- SUPPLIED TEXT -
---

THE SANTALAND DIARIES, Roadworks Productions, at Victory Gardens Theater. Poison mistletoe and toxic ivy bedeck David Sedaris's two commentaries, adapted for the stage by Joe Mantello. Once more purging the Christmas spirit from even the most sentimental concepts, these dramatic monologues fester with yuletide angst, offering a cunning contrast to Geoffrey M. Curley's gaily decorated parlor, an examplar of hard-core cloying decor.
In "Season's Greetings to Our Friends and Family!" a dangerously demure suburban matron recites her annual holiday newsletter, a litany of "ill will toward all" that begins with the arrival of her husband's bastard child from Vietnam. Frighteningly resembling JonBenet's mom, Laura T. Fisher delivers Sedaris's exposé like a letter bomb. Aided by director Shade Murray, Fisher depicts a sanctimonious monster whose phony smile conceals a witch's brew of snobbishness, xenophobia, child abuse, and infanticide.

---

- ACTIVITY 1 -
According to the theater review, why do the monologues make a cunning contrast with the stage set? Answer in one to three sentences.
- ACTIVITY 2 -
Please copy the theater review word for word from "THE SANTALAND DIARIES, Roadworks" to "hard-core cloying decor.".
You won't need the lines to complete this work.

(Saved entries)
---

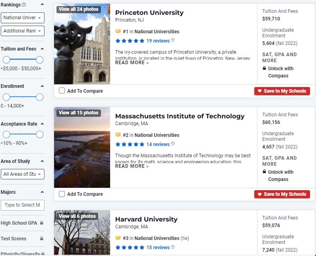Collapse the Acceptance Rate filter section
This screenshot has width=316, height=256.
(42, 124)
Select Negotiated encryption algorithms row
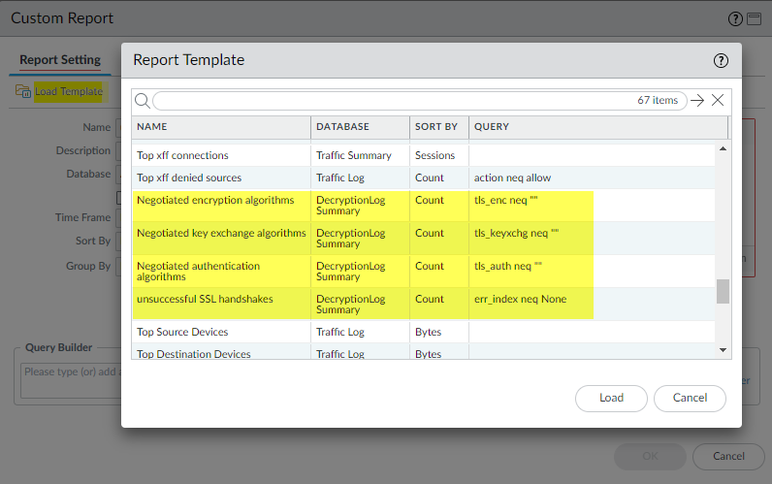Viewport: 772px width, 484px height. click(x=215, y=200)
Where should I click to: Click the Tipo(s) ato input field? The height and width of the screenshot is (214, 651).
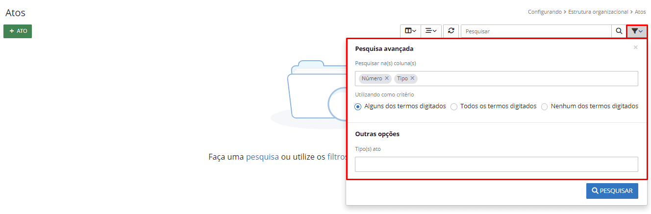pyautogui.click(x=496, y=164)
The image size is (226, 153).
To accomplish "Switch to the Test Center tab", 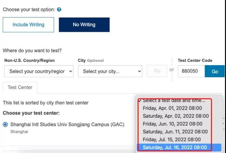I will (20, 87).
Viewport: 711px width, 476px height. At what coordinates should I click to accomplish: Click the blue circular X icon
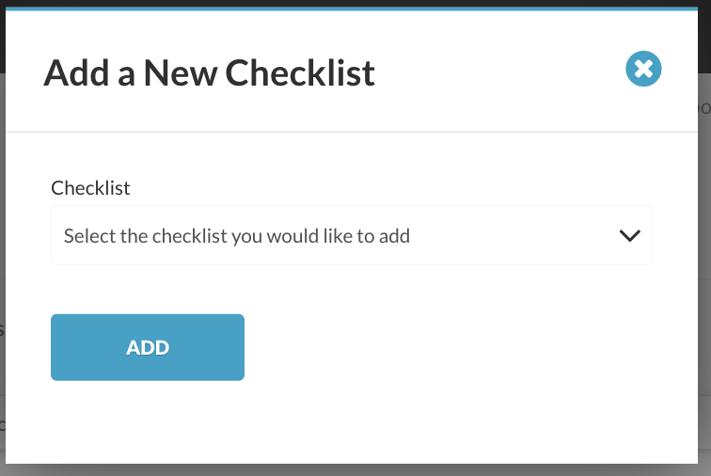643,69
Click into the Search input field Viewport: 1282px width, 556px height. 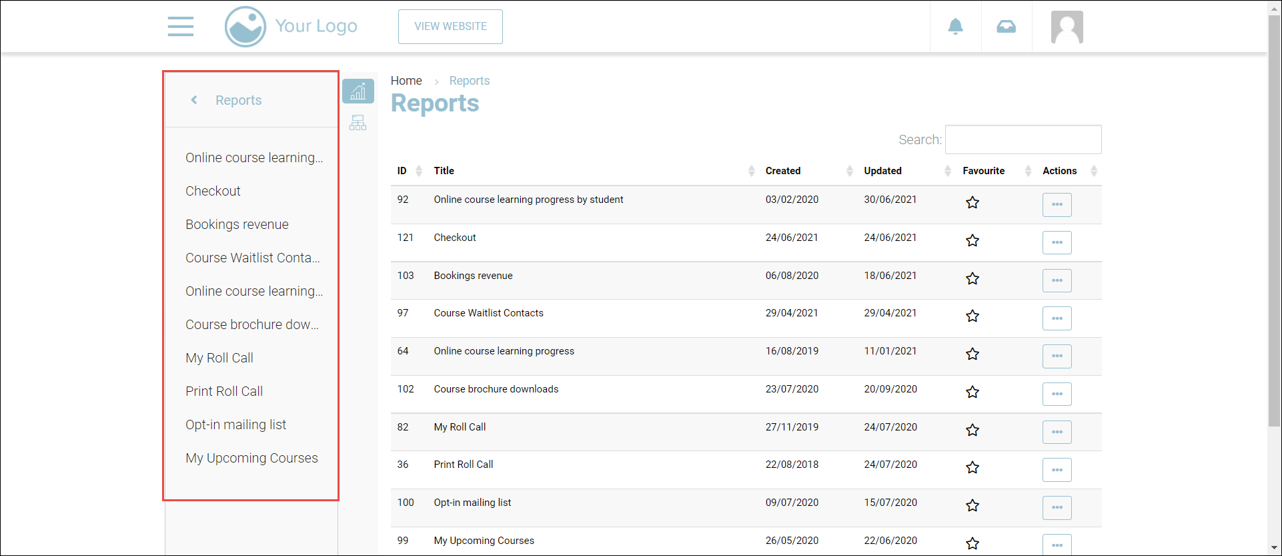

---

- EXERCISE ANSWER 1 -
The monologues purge the Christmas spirit and fester with yuletide angst. Geoffrey M. Curley's parlor set, by contrast, is gaily decorated, an exemplar of hard-core cloying decor.

- EXERCISE ANSWER 2 -
THE SANTALAND DIARIES, Roadworks Productions, at Victory Gardens Theater. Poison mistletoe and toxic ivy bedeck David Sedaris's two commentaries, adapted for the stage by Joe Mantello. Once more purging the Christmas spirit from even the most sentimental concepts, these dramatic monologues fester with yuletide angst, offering a cunning contrast to Geoffrey M. Curley's gaily decorated parlor, an examplar of hard-core cloying decor.